Update the rows from the line that contains "has width=1024, height=576." through the line that contains "(x=353, y=297)", both included, by replacing "Instruction" with "Command" and leaving everything else unchanged.
— START OF Dataset excerpts —
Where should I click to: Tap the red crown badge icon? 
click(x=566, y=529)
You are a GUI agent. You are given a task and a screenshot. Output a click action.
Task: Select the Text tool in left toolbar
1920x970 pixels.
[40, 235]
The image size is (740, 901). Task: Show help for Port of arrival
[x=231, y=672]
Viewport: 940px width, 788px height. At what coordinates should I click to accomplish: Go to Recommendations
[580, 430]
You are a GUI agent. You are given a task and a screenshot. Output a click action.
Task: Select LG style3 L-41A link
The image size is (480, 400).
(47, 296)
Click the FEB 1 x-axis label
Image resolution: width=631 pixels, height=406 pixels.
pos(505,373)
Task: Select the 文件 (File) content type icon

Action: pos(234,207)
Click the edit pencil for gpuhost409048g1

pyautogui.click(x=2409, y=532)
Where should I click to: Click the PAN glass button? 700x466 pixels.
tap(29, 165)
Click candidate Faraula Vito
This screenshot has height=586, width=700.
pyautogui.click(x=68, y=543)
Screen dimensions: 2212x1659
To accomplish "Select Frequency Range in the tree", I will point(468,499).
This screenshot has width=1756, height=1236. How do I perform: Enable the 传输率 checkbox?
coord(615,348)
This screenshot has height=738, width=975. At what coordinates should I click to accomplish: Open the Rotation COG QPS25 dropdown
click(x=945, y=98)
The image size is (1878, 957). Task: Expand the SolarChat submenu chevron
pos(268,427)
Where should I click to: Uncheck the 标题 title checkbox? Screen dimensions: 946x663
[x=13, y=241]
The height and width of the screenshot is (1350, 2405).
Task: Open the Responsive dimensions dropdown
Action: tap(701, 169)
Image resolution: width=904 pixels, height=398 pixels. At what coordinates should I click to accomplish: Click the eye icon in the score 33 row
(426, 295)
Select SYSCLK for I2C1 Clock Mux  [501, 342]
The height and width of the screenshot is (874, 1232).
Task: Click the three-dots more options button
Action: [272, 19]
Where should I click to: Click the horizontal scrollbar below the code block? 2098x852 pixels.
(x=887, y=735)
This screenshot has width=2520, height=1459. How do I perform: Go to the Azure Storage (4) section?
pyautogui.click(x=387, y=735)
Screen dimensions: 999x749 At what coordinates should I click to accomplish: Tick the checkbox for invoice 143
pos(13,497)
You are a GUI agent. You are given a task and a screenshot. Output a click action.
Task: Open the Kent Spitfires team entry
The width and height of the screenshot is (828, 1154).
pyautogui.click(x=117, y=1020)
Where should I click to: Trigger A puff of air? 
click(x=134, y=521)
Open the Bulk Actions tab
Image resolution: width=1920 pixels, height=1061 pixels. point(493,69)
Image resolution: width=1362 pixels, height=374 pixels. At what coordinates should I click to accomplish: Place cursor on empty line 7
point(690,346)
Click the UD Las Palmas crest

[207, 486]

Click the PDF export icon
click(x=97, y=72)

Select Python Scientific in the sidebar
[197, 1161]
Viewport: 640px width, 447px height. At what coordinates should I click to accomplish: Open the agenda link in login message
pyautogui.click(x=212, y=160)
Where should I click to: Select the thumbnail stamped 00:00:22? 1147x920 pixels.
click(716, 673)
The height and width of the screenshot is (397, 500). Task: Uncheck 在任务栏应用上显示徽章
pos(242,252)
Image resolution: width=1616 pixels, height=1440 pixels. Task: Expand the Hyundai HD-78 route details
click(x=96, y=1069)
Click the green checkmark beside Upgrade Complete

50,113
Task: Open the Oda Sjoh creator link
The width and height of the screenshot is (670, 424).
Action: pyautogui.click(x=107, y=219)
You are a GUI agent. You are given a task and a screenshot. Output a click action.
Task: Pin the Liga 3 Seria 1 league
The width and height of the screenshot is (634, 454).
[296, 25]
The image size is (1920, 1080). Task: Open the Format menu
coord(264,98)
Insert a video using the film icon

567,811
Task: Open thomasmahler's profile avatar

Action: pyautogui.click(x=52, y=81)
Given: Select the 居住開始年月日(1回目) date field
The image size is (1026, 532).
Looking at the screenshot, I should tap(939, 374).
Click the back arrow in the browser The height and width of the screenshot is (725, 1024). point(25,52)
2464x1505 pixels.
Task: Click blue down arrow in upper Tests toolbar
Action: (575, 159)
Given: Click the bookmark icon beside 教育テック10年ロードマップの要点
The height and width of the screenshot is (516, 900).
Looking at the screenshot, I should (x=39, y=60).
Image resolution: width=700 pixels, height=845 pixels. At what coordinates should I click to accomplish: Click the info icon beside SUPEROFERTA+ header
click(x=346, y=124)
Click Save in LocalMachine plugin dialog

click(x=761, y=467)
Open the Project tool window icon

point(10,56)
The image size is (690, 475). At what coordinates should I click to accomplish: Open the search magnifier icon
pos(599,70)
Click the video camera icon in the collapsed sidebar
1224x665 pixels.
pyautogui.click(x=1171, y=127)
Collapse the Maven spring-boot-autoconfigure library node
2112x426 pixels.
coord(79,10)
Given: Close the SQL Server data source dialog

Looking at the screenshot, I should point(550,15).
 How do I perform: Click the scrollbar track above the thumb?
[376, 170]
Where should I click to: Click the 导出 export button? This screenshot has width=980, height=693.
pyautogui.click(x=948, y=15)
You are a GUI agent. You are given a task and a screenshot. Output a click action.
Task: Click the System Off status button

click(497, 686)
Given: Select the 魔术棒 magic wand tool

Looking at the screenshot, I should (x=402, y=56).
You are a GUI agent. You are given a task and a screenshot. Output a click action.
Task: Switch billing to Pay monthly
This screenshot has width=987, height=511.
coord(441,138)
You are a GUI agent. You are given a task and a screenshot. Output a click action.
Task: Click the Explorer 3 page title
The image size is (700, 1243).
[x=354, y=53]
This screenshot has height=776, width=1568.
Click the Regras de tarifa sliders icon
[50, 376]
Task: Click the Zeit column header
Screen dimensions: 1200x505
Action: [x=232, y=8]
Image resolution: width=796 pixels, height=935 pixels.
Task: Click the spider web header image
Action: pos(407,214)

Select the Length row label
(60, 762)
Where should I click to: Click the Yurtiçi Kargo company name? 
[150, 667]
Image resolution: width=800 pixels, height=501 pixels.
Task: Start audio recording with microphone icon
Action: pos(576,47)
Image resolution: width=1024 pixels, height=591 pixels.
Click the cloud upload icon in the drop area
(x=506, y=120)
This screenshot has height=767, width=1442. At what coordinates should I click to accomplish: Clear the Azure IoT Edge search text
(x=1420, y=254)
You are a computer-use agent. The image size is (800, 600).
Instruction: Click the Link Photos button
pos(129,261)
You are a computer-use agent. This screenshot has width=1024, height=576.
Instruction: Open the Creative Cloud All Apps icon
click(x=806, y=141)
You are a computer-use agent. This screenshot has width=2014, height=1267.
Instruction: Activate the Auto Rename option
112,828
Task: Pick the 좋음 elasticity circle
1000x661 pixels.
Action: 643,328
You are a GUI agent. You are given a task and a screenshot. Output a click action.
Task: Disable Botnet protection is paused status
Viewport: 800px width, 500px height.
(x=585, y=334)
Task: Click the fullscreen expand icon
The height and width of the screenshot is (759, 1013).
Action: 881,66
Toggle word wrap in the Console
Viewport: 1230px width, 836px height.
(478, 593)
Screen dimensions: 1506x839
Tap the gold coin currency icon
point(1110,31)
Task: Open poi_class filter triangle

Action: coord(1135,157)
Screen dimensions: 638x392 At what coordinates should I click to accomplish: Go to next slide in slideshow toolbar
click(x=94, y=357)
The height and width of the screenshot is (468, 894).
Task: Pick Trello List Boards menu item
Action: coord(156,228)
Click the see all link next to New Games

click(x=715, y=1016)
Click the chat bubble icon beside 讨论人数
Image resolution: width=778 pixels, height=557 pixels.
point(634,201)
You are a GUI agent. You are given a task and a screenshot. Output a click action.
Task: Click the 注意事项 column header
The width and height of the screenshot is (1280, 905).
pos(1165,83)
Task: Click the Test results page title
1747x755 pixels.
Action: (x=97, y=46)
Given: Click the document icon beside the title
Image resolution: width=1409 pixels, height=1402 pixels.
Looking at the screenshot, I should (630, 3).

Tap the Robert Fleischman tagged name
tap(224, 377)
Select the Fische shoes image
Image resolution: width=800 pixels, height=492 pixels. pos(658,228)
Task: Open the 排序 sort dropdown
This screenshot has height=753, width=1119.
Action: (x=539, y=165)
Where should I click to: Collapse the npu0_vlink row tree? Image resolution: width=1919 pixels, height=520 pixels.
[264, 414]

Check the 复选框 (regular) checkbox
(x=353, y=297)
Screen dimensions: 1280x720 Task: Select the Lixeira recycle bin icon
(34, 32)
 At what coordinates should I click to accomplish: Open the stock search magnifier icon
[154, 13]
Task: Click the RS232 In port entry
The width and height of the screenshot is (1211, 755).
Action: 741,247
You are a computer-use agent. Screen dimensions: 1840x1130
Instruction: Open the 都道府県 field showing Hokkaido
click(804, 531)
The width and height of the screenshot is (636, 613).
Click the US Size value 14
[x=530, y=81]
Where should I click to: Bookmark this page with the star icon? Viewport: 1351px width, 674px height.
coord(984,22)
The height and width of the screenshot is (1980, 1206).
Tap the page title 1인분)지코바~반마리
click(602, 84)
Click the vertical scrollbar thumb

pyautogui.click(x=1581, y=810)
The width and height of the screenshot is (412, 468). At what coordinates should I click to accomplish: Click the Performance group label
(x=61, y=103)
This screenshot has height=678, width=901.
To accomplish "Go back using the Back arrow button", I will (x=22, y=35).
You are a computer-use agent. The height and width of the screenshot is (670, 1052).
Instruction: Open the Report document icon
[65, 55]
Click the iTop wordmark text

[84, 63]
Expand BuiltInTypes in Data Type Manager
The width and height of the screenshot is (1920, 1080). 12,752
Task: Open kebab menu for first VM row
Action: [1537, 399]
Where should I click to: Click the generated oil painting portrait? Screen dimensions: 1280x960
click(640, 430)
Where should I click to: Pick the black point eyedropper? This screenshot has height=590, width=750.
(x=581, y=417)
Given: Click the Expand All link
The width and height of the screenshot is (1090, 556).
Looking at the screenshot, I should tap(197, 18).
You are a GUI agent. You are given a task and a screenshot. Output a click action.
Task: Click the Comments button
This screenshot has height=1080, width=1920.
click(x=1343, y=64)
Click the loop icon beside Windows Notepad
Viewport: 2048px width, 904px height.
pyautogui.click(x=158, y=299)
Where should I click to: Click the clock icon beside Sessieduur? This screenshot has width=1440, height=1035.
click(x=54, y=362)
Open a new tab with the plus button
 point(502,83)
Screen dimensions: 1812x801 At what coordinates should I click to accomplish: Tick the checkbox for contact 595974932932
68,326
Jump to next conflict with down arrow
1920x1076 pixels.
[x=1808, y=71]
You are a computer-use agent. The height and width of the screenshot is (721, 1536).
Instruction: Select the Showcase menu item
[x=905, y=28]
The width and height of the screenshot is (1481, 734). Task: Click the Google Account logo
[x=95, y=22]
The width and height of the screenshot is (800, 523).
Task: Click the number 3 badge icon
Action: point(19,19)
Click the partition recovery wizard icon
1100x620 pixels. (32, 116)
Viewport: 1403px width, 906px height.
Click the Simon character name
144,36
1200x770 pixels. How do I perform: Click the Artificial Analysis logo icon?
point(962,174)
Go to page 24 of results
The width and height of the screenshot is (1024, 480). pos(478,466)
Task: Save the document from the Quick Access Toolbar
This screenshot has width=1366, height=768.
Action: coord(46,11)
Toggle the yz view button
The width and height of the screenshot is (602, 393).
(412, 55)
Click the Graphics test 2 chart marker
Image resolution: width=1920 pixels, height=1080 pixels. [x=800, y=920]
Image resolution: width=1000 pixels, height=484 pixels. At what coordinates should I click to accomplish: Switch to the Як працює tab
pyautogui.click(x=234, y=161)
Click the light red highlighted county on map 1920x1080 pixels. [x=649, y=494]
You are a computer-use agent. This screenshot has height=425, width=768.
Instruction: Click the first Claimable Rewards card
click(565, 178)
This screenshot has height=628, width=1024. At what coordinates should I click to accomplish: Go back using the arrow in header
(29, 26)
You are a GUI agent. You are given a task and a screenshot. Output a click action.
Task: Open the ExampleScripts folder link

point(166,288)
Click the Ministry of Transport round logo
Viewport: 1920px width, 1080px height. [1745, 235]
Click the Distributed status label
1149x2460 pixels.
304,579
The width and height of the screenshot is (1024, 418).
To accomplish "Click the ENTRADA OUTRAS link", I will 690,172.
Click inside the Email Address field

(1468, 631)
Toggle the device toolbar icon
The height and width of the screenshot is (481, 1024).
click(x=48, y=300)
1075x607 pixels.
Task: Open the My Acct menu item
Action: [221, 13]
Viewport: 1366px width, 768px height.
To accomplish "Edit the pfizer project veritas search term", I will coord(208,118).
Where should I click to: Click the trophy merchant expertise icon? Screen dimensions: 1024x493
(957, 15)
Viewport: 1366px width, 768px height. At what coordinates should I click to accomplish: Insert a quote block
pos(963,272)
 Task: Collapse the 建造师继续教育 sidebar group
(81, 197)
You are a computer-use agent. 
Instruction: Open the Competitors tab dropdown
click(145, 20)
— END OF Dataset excerpts —
Reply ::
You are a computer-use agent. This screenshot has width=1024, height=576.
Command: Open the Creative Cloud All Apps icon
click(x=806, y=141)
You are a computer-use agent. This screenshot has width=2014, height=1267.
Command: Activate the Auto Rename option
112,828
Task: Pick the 좋음 elasticity circle
1000x661 pixels.
Action: 643,328
You are a GUI agent. You are given a task and a screenshot. Output a click action.
Task: Disable Botnet protection is paused status
Viewport: 800px width, 500px height.
(x=585, y=334)
Task: Click the fullscreen expand icon
The height and width of the screenshot is (759, 1013).
Action: 881,66
Toggle word wrap in the Console
Viewport: 1230px width, 836px height.
(478, 593)
Screen dimensions: 1506x839
Tap the gold coin currency icon
point(1110,31)
Task: Open poi_class filter triangle

Action: coord(1135,157)
Screen dimensions: 638x392 At what coordinates should I click to accomplish: Go to next slide in slideshow toolbar
click(x=94, y=357)
The height and width of the screenshot is (468, 894).
Task: Pick Trello List Boards menu item
Action: coord(156,228)
Click the see all link next to New Games

click(x=715, y=1016)
Click the chat bubble icon beside 讨论人数
Image resolution: width=778 pixels, height=557 pixels.
point(634,201)
You are a GUI agent. You are given a task and a screenshot. Output a click action.
Task: Click the 注意事项 column header
The width and height of the screenshot is (1280, 905).
pos(1165,83)
Task: Click the Test results page title
1747x755 pixels.
Action: (x=97, y=46)
Given: Click the document icon beside the title
Image resolution: width=1409 pixels, height=1402 pixels.
Looking at the screenshot, I should (630, 3).

Tap the Robert Fleischman tagged name
tap(224, 377)
Select the Fische shoes image
Image resolution: width=800 pixels, height=492 pixels. pos(658,228)
Task: Open the 排序 sort dropdown
This screenshot has height=753, width=1119.
Action: (x=539, y=165)
Where should I click to: Collapse the npu0_vlink row tree? Image resolution: width=1919 pixels, height=520 pixels.
[264, 414]

Check the 复选框 (regular) checkbox
(x=353, y=297)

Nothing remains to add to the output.